Sequence Matcher
The SequenceMatcher
method will compare two given strings and return data that presents how
similar the two strings are. Let's try this out together using the ratio()
object. This will return the comparison data in decimal format.
>>> import difflib
>>> from difflib import SequenceMatcher
>>> str1 = 'I like pizza'
>>> str2 = 'I like tacos'
>>> seq = SequenceMatcher(a=str1, b=str2)
>>> print(seq.ratio())
0.66666666
We create a new variable that encapsulates the SequenceMatcher
class with two parameters, a
and b
. Although, the method actually accepts three parameters: None
, a
, and b
. In order for the the method to acknowledge our two strings, we need
to assign each of the string values to the method's variables, SequenceMatcher(a=str1, b=str2)
.
Once all of the necessary variables have been defined and the
SequenceMatcher has been given at least two parameters, we can now print
the value using the ratio()
object that we'd mentioned
earlier. This determines the ratio of characters that are similar in the
two strings and the result is then returned as a decimal. The ratio()

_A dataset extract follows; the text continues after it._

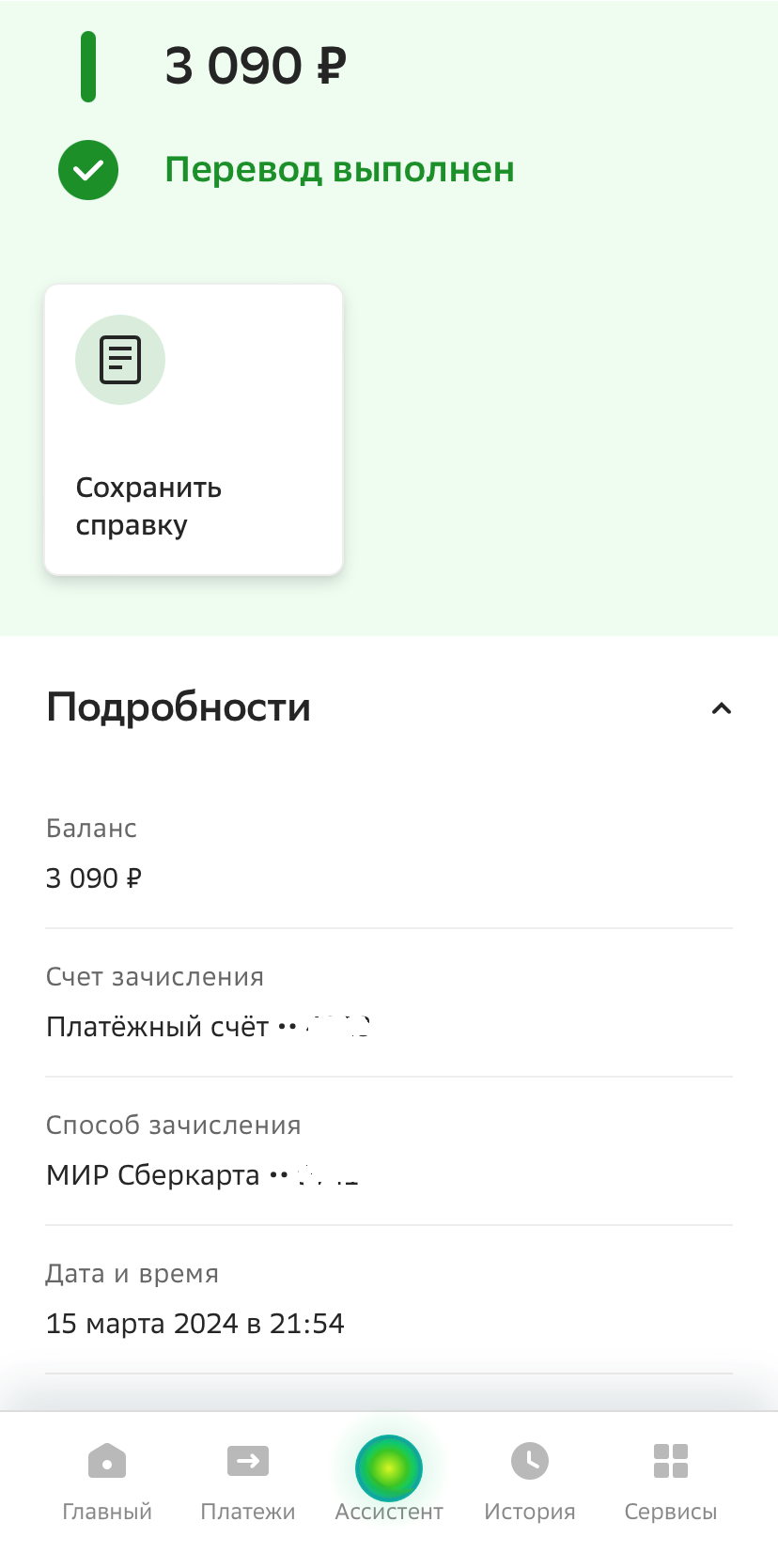Viewport: 778px width, 1568px height.
Task: Tap the 3 090 ₽ header amount
Action: coord(256,66)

object is one of a few that belong to the
Sequence Matcher class.
Differ
The Differ
class is the opposite of SequenceMatcher
; it takes in lines of text and finds the differences between the strings. However, the Differ
class is unique in its usage of deltas, making it even more readable and easier for humans to spot the differences.
For instance, when adding new characters to the second string in a comparison between two strings, a '+ '
will appear before the line that has received the additional characters.
As you have probably guessed, deleting some of the characters that were visible in the first string will cause '- '
to pop up before the second line of text.
If a line is the same in both sequences, ' '
will be returned and if there is a line missing, then you will see '? '
. Additionally, you can also utilize attributes like ratio()
, which we saw in the last example. Let's see the Differ
class in action.
>>> import difflib
>>> from difflib import Differ
>>> str1 = "I would like to order a pepperoni pizza"
>>> str2 = "I would like to order a veggie burger"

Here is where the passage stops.